Goals are not commitments. We are committed to the progress towards the goals and not the goals themselves. We need a little flexibility or we run the risk of living a false, unhealthy life or living from our heads as we grow and change. An example of this is my triathlon goal; it turns out my leg is injured and I can not run on it now. I do not know the extent of this injury or if it will be overcome, but if it cannot I will need to set another goal towards the accomplishment of my dream of being healthy. If I treated this goal like a commitment or like the end rather than a means to an end, I could get myself in trouble.

I do have a few commitments towards my goals. I’ve committed to exercising (bike riding or running) every day of the week. I had a commitment to have my bathroom complete by a certain date as a part of getting my home ready for my piano. Interesting, I did not make any commitments towards my goal of looking into tutoring and that is the one that I have not been moving forward with.

Consequences are a part of our culture in EBNoM that I have resisted for a long time. They felt to me like something being imposed upon me. The result was that I did not take my commitments very seriously. Consequences are a tool for keeping us accountable for our commitments. A consequence is some action that will have a sting to it that we do as a result of not keeping our word and fulfilling our commitment. They provide the extra motivation towards the fulfillment of the commitment. There can also be positive consequences, a reward for fulfilling your commitment. It really depends on the commitment and the individual but I’ve found that positive consequences are not as affective with me as the ones that give a sting.
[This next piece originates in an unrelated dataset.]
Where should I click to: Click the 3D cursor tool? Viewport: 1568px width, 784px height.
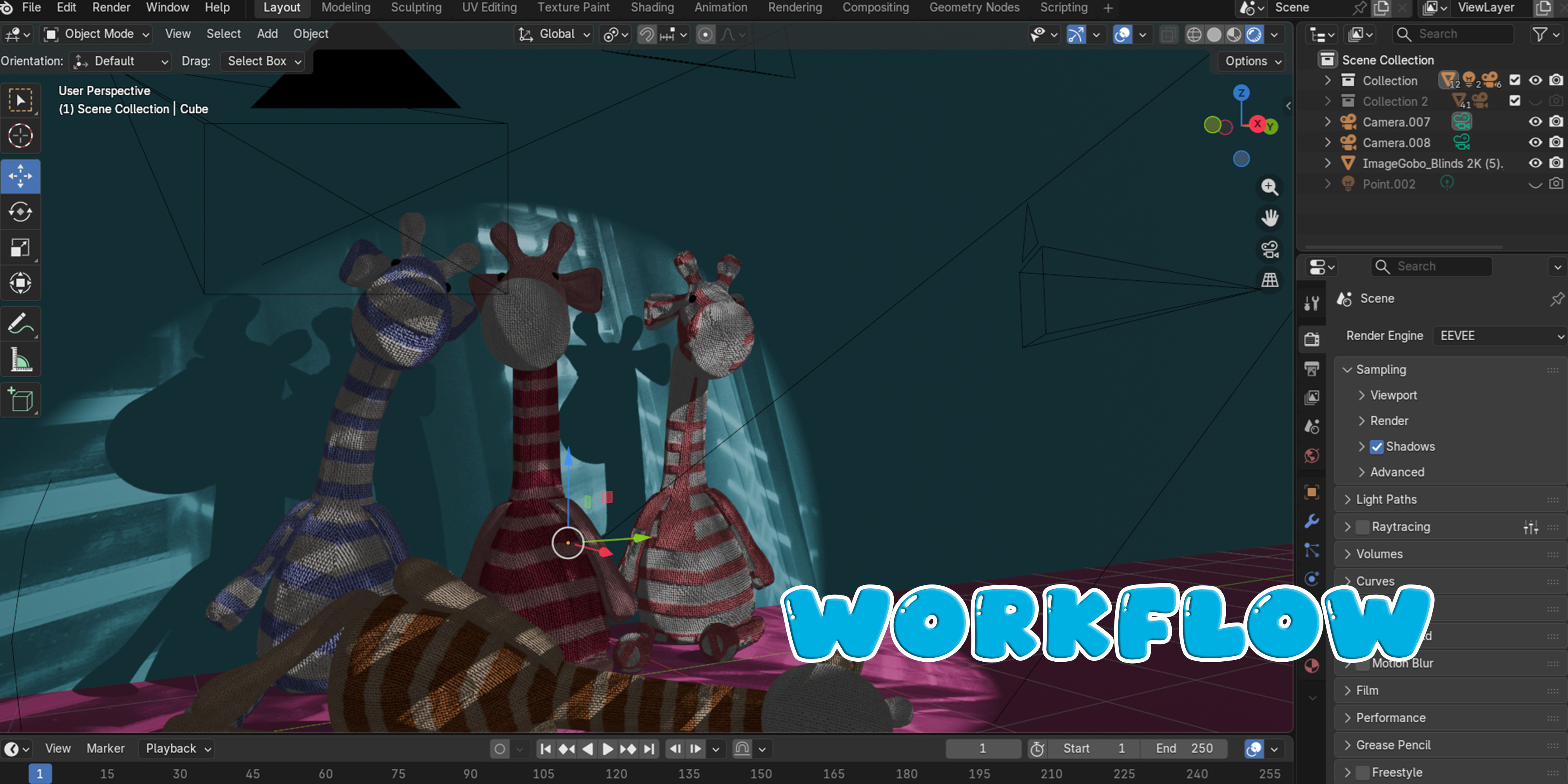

Consequences need to come from within and they should only be applied when really dedicated to commitments. If not dedicated to the commitments, best not to make them at all. Call them a goal, but without solid commitments and solid consequences, goals and dreams may not have any fuel. If that’s the case, all they will accomplish in life is feelings of guilt and low self esteem as they sit off in the distance, unattainable. When dedicated to commitments using consequences as additional motivation becomes easy. Chances are there will not be any suffering with the consequence if the dedication is there.
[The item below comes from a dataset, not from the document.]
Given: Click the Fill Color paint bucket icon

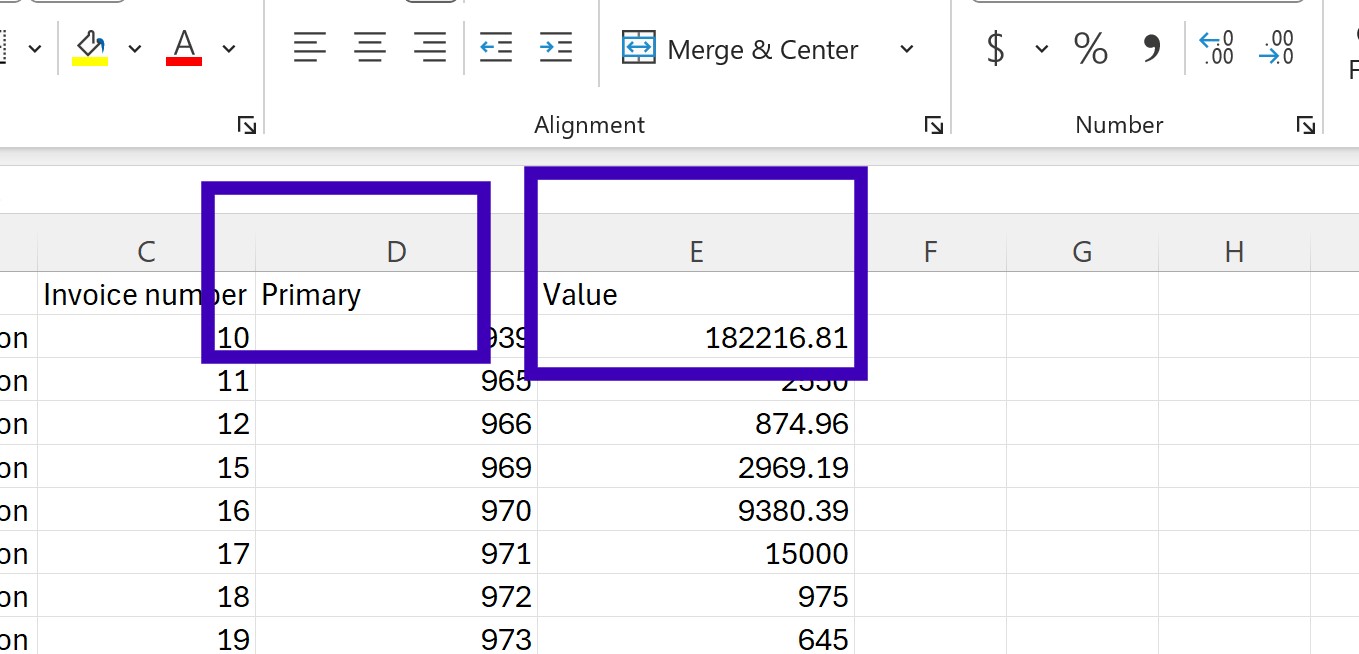Looking at the screenshot, I should coord(90,47).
Regarding my consequences above, if I do not exercise every day, I buy my team dinner. I did not set a consequence for finishing my bathroom project by a certain date. Is it odd that I did not meet that commitment?

In conclusion, I’ll add one more piece to the formula. I’ll call it the glue … the glue that holds it all together. This glue is love. Dreams, goals consequences and commitments that stem out of our love seem to me to be the most worthy. In contrast to this would be dreams, goals commitments and consequences that come from ego (trying to prove oneself worthy), or an outside source (trying to live up to other’s expectations). When coming from our ego or an outside source, dreams, goals, commitments and consequences, will still provide movement forward and growth, but towards what? That really is the question.

Follow Up
By the time this article is published I will have revised some of my goals and commitments mentions above. I will have set goals with my team towards the fulfillment of my Internet project dreams. I will have set commitments with consequences for those goals. My bathroom project has been completed. So has the closet project. Now the last project I have to complete before my home is ready for my piano is to redo the wooden floors. I will have set goals towards that. The teaching? I may put that on hold for a while.